+++ Recorded information

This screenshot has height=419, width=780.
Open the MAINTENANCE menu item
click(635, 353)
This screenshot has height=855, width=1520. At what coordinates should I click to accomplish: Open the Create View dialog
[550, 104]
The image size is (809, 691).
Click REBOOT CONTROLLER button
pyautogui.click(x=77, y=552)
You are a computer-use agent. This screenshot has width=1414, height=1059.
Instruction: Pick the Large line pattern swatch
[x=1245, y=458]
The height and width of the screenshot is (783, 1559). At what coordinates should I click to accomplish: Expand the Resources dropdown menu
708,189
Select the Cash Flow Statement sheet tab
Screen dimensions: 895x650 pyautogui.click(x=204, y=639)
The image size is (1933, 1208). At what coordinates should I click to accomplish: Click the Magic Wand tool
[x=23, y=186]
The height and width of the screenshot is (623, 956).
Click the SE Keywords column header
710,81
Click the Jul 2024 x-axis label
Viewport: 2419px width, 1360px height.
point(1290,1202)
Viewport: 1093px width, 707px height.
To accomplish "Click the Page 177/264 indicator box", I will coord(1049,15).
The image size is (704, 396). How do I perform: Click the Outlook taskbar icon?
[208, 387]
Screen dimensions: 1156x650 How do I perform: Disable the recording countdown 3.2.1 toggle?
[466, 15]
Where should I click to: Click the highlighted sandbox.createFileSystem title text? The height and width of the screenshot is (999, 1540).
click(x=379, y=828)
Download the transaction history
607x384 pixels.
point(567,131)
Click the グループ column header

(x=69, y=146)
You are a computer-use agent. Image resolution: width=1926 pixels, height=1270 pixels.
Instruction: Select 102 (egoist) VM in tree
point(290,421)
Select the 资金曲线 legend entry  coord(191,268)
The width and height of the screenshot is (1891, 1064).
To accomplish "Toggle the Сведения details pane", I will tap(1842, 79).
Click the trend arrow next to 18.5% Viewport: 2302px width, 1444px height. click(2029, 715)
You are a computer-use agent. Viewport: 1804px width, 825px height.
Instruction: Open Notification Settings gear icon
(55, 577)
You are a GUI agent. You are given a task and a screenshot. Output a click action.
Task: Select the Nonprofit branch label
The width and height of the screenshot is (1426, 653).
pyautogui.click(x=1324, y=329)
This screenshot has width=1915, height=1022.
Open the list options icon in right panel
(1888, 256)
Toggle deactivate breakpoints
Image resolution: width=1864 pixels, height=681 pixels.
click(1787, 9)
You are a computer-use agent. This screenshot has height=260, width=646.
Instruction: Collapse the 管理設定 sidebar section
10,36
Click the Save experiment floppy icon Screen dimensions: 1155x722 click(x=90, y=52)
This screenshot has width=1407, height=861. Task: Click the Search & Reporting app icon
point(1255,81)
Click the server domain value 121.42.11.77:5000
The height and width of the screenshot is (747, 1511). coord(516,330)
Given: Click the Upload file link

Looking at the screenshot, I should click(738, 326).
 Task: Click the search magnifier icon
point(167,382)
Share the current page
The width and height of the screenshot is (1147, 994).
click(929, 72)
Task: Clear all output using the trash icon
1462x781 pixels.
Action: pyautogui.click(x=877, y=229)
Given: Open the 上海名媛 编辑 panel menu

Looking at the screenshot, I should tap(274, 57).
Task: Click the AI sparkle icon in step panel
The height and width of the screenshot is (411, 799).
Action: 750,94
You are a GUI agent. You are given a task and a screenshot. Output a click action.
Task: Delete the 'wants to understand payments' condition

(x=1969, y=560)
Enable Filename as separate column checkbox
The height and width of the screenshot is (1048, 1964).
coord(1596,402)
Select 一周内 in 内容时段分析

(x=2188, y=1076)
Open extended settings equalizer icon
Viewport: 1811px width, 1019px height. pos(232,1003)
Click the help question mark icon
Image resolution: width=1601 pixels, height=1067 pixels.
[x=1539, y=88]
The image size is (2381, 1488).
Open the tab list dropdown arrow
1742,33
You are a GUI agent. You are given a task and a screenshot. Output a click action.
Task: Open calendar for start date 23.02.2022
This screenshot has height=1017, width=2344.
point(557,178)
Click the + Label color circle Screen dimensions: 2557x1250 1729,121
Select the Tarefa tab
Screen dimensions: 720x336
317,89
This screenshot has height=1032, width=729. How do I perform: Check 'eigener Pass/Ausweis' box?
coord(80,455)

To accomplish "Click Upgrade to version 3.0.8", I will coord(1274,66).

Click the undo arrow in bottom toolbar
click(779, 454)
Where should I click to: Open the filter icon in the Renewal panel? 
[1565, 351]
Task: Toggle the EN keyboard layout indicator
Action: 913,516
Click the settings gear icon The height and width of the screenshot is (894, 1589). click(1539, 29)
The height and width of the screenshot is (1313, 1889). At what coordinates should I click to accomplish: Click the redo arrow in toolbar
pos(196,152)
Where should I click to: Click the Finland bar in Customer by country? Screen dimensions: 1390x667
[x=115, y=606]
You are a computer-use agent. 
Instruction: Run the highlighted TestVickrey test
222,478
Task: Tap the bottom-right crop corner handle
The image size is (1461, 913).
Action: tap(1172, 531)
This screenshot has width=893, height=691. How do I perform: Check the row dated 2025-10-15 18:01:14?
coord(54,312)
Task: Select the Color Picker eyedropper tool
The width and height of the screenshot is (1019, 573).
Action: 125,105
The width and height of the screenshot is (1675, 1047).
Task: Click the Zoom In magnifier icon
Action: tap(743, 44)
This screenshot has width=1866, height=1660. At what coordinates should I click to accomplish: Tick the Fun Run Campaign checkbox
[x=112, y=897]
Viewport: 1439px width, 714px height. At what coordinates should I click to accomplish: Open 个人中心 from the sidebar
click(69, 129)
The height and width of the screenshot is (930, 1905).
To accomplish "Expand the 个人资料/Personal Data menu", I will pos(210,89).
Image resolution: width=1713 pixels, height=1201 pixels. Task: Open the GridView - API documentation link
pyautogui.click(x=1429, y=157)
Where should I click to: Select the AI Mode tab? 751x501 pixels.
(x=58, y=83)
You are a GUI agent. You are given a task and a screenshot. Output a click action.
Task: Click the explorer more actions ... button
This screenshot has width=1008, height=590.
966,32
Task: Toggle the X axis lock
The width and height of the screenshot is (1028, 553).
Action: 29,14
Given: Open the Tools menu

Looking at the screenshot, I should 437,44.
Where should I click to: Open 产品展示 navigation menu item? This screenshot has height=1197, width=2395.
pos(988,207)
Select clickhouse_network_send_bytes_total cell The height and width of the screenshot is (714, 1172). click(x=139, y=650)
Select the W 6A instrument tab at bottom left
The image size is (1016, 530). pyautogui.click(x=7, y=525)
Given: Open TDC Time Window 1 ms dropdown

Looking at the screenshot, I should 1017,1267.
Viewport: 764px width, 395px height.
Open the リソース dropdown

++++++

▶ _Task to complete_: In the entries above, take the line containing "Where should I click to: Open 产品展示" and each later line through the last, and repeat them exactly. Output nothing else.

▶ _Task solution_:
Where should I click to: Open 产品展示 navigation menu item? This screenshot has height=1197, width=2395.
pos(988,207)
Select clickhouse_network_send_bytes_total cell The height and width of the screenshot is (714, 1172). click(x=139, y=650)
Select the W 6A instrument tab at bottom left
The image size is (1016, 530). pyautogui.click(x=7, y=525)
Given: Open TDC Time Window 1 ms dropdown

Looking at the screenshot, I should 1017,1267.
Viewport: 764px width, 395px height.
Open the リソース dropdown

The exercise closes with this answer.